Actualmente, y a pesar de los avances concretos en distintas partes del mundo, la República Argentina evidencia un retroceso alarmante en los derechos de las mujeres. Tan grave es la situación que la misma ONU le exigió al gobierno medidas urgentes y la CEDAW (Convención sobre la eliminación de todas las formas de discriminación contra la mujer) alertó sobre el cierre y el desfinanciamiento de áreas e instituciones claves. Nuestro país fue emplazado a garantizar derechos fundamentales que está incumpliendo. Así es que, como ocurre con la Ley de Financiamiento Universitario, el gobierno desconoce la ley y falta a compromisos internacionales asumidos.

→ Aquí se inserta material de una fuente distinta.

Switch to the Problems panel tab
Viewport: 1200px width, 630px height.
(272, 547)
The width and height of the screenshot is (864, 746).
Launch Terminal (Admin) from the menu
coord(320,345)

Desde nuestra organización sindical reafirmamos el rumbo que hemos emprendido estos años: sostenemos la lucha con el cuerpo y la palabra honesta. Compartimos las palabras de Rita Segato que expresan que “es necesaria una reflexión profunda sobre la categoría conciencia de mujer trabajadora que valorice nuestra historia. No se trata sólo de arribar a puestos de decisión y poder sino de hacerlo con verdadera conciencia de género. De lo contrario la verdadera paridad carecerá de cimientos sólidos.”

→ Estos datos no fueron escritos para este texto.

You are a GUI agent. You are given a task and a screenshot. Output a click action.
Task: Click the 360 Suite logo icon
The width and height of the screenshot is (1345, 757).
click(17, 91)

APUR continúa gestando propuestas para pensar, para habilitar la palabra y transformar el ámbito laboral. Espacios para escucharnos, para mirar con atención y expresar la realidad de lo que nos pasa. No basta con decir, hoy más que nunca es necesario hacer. Y hacer en concordancia con lo que se dice. ¿De qué sirven los discursos que pregonan igualdad e inclusión si hay situaciones que son silenciadas? ¿Quiénes detentan el verdadero poder y dictan las reglas de juego en las organizaciones laborales?.

En este 2026 las mujeres Nodocentes deseamos y nos comprometemos a dar nuevos pasos que visibilicen las desigualdades, las falsas neutralidades y los obstáculos que condicionan las oportunidades de desarrollo laboral. Es urgente dar a conocer cómo las políticas y sus gestores interfieren en la vida cotidiana imponiendo internamente horarios, empujándonos a buscar un segundo y hasta un tercer trabajo poniendo en jaque la red de cuidados familiares.

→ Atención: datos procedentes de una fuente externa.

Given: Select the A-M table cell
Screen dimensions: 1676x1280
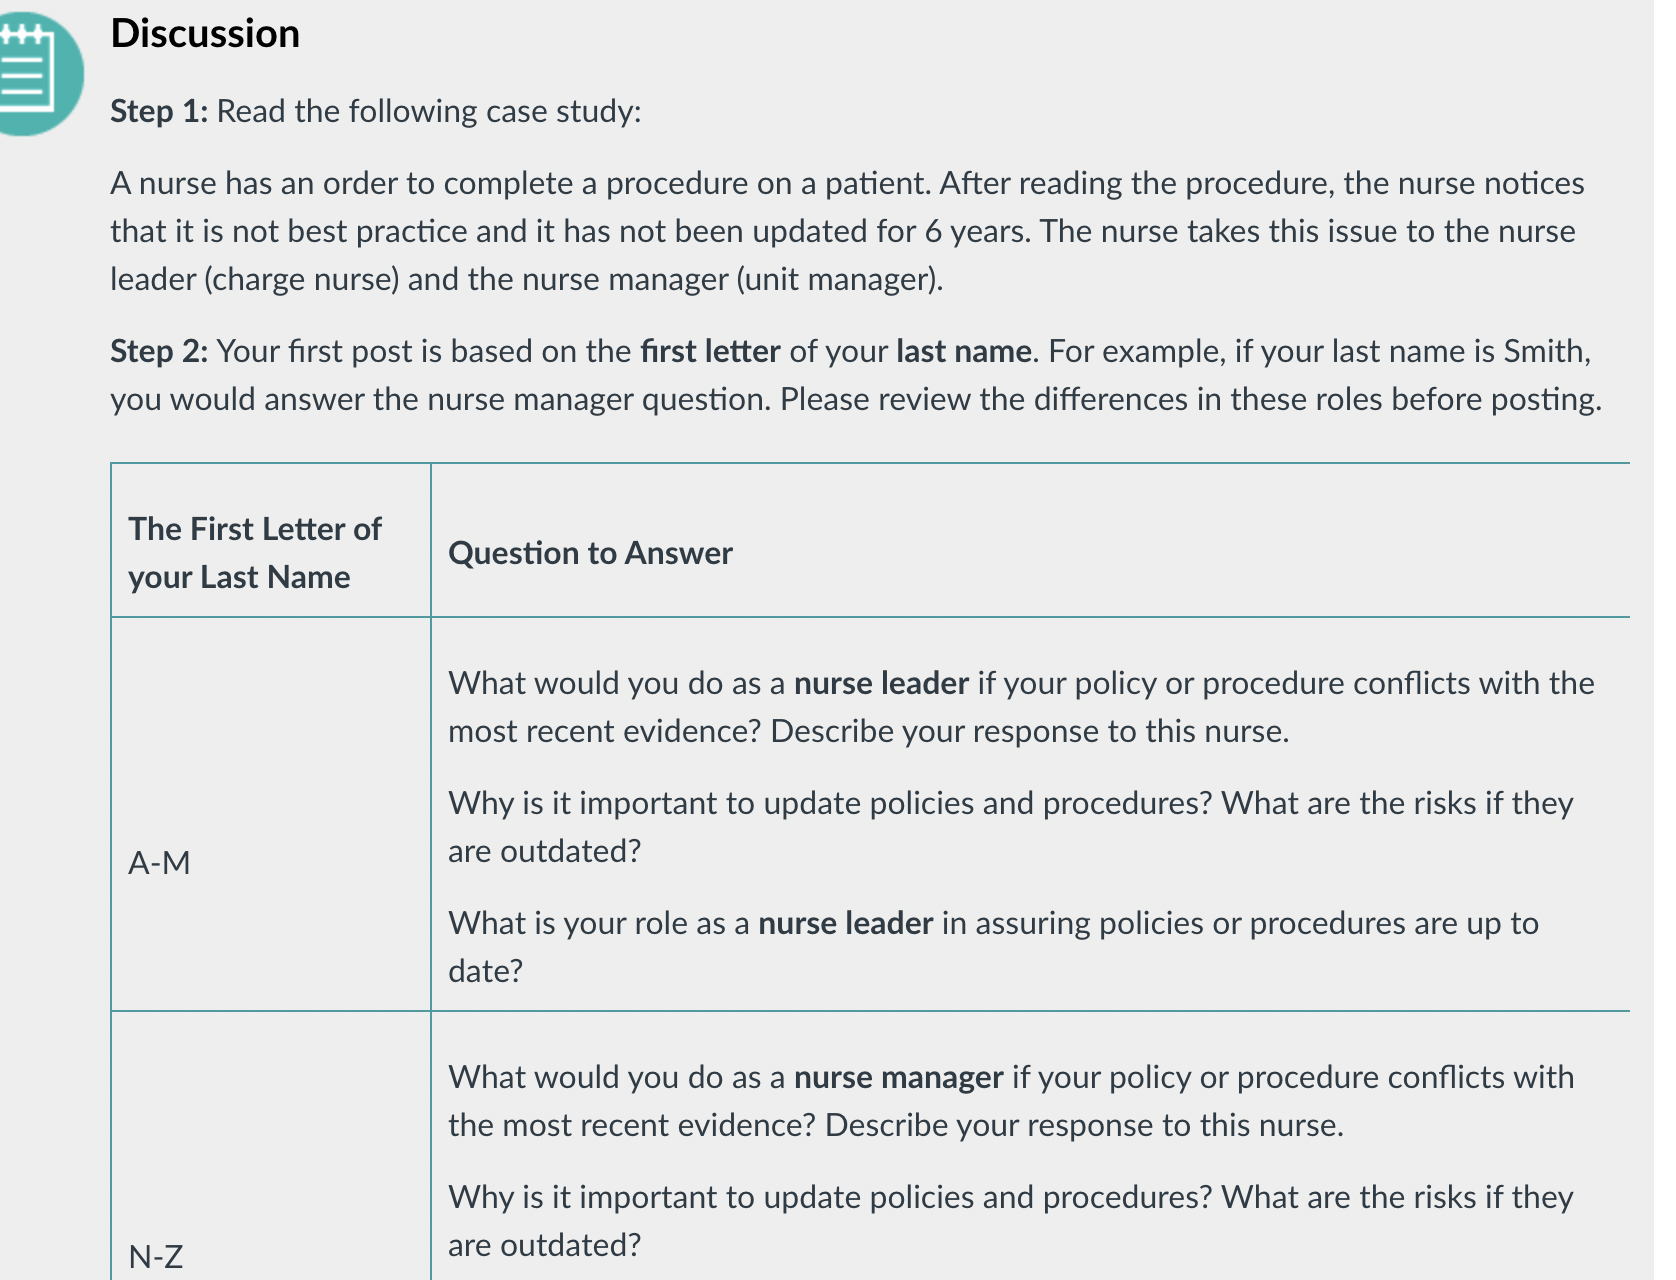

Por esto y porque la lucha de las mujeres es también la lucha por nuestro bienestar integral convocamos a cada Nodocente a participar de la marcha y a tomar un rol participativo: cada uno de nosotros cuenta y lo que defendemos hoy transforma el futuro de las próximas generaciones.

Ps. Viviana Roldán.

Rosario, 08 de marzo de 2026 - 10:30 horas.